### [WHAT YOU HAVE TO DO]
Please extract, word for word, the stretch of the listing from the line containing "Task: Select the Nom du service field" through the line containing "[x=407, y=252]". Leave the pictures out of your copy.

### [MATERIAL FOR THIS EXERCISE]
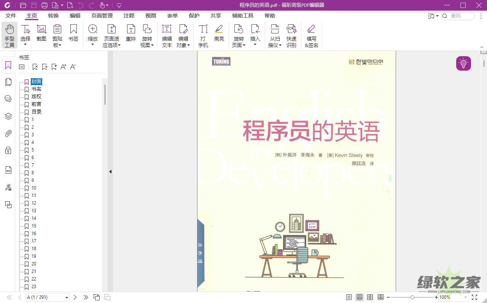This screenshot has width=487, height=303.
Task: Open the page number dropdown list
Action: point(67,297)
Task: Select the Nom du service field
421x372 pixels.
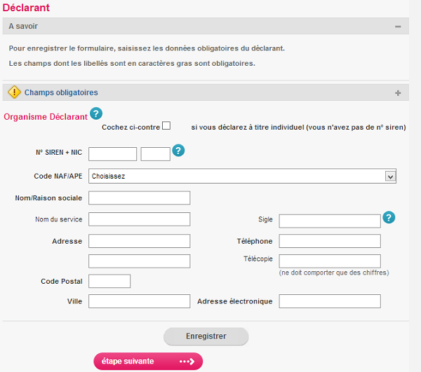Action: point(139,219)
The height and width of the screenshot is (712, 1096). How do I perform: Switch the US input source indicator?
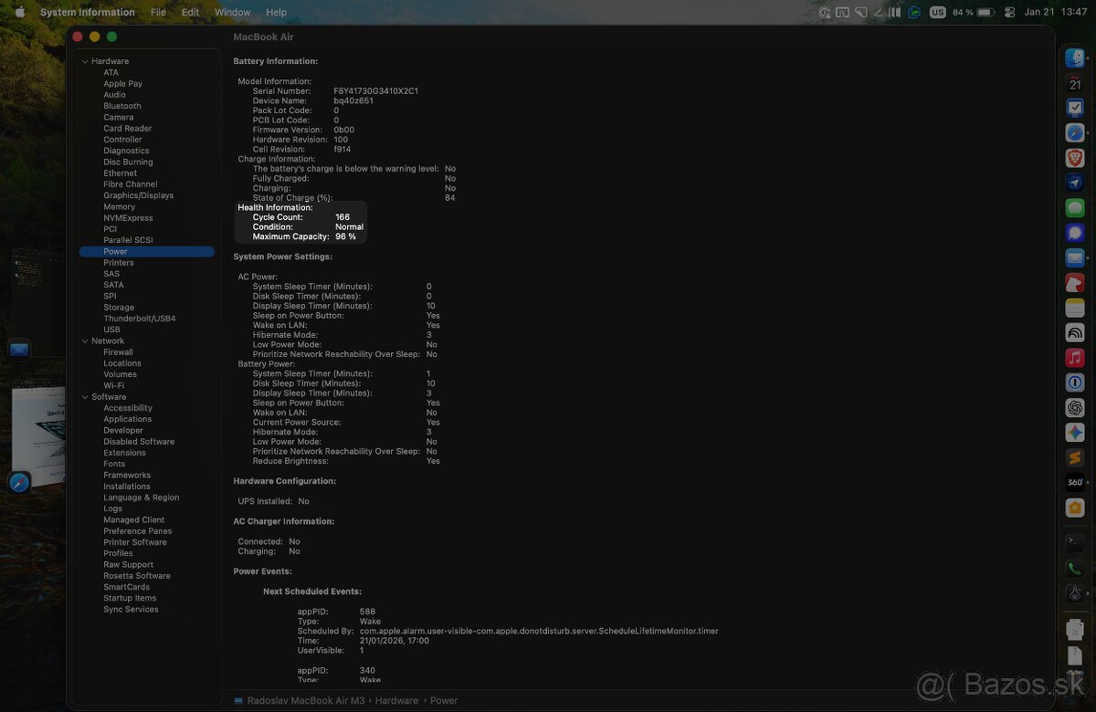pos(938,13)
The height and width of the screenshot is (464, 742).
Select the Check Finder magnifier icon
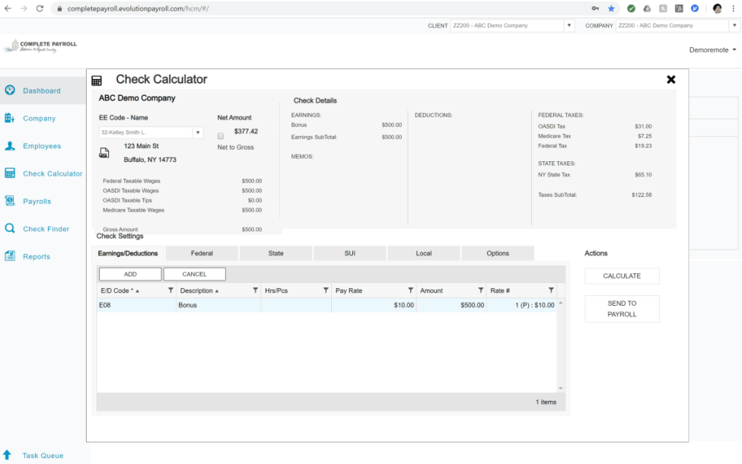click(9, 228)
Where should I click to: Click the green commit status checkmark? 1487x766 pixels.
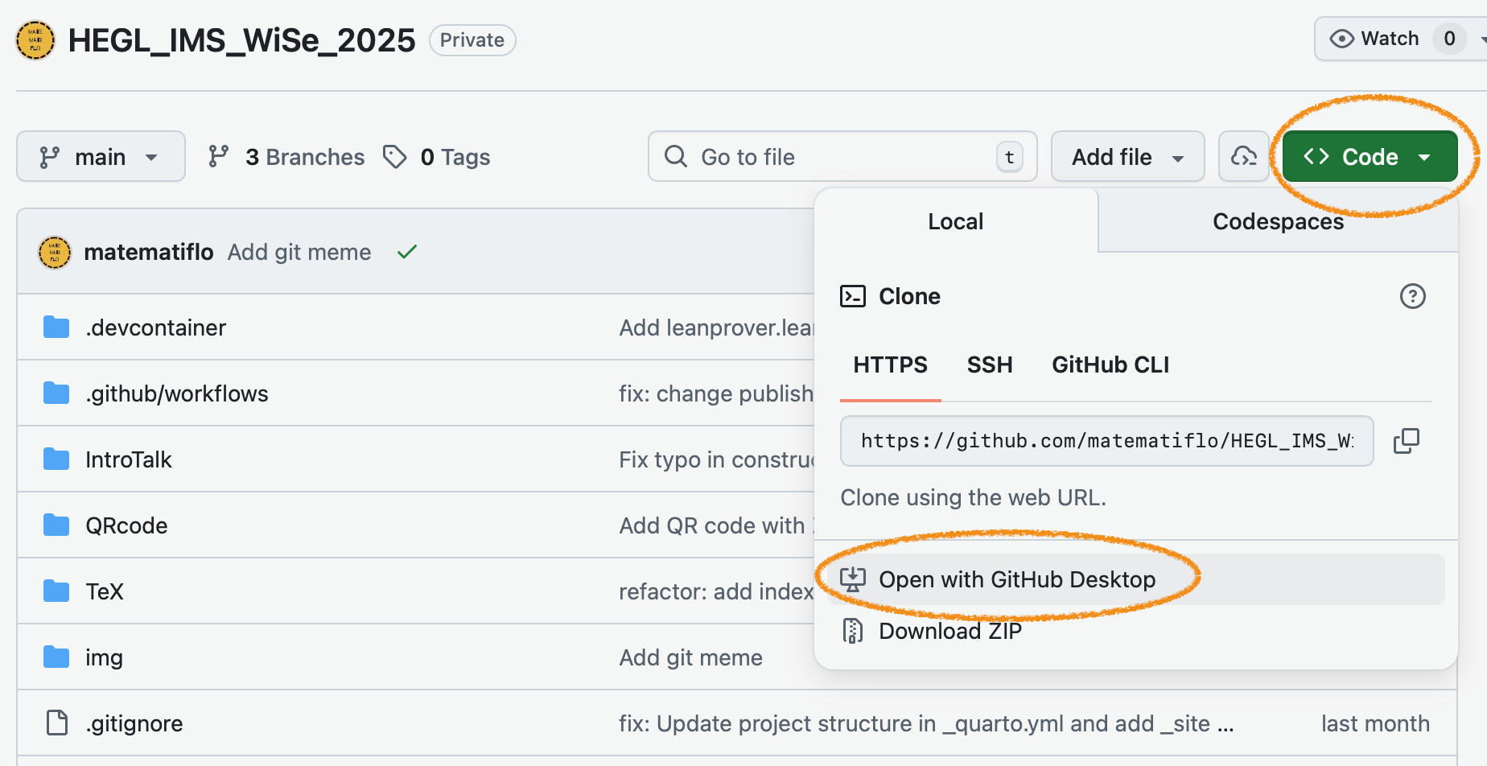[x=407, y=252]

==

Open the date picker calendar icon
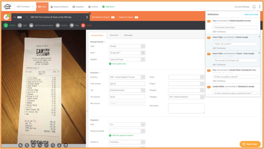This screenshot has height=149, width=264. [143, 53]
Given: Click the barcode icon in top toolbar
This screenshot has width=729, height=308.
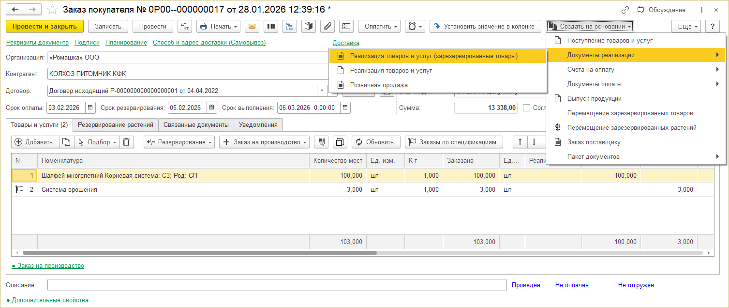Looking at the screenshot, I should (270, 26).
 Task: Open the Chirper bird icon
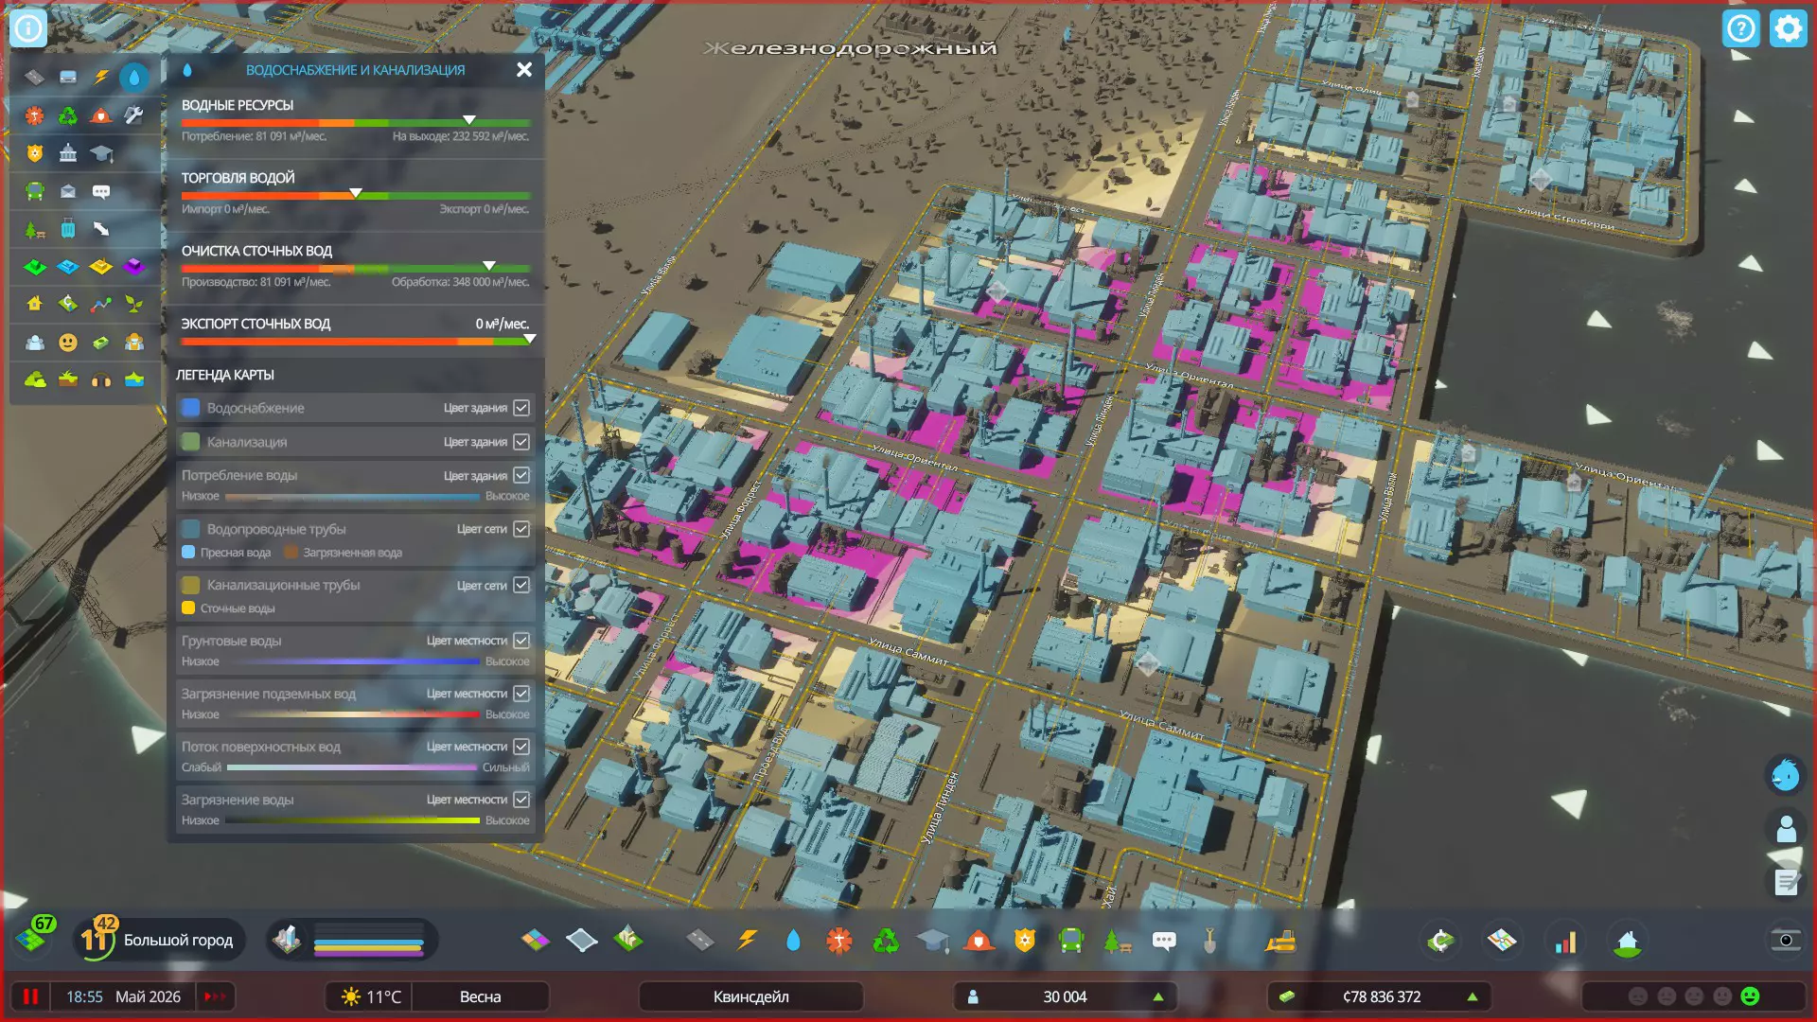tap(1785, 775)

### [EXPECTED ANSWER]
Task: Select the Nom du service field
421x372 pixels.
Action: point(139,219)
The height and width of the screenshot is (712, 1096). How do I perform: Switch the US input source indicator?
pos(938,13)
The height and width of the screenshot is (464, 742).
Select the Check Finder magnifier icon
click(9, 228)
Where should I click to: Click the green commit status checkmark? 1487x766 pixels.
[x=407, y=252]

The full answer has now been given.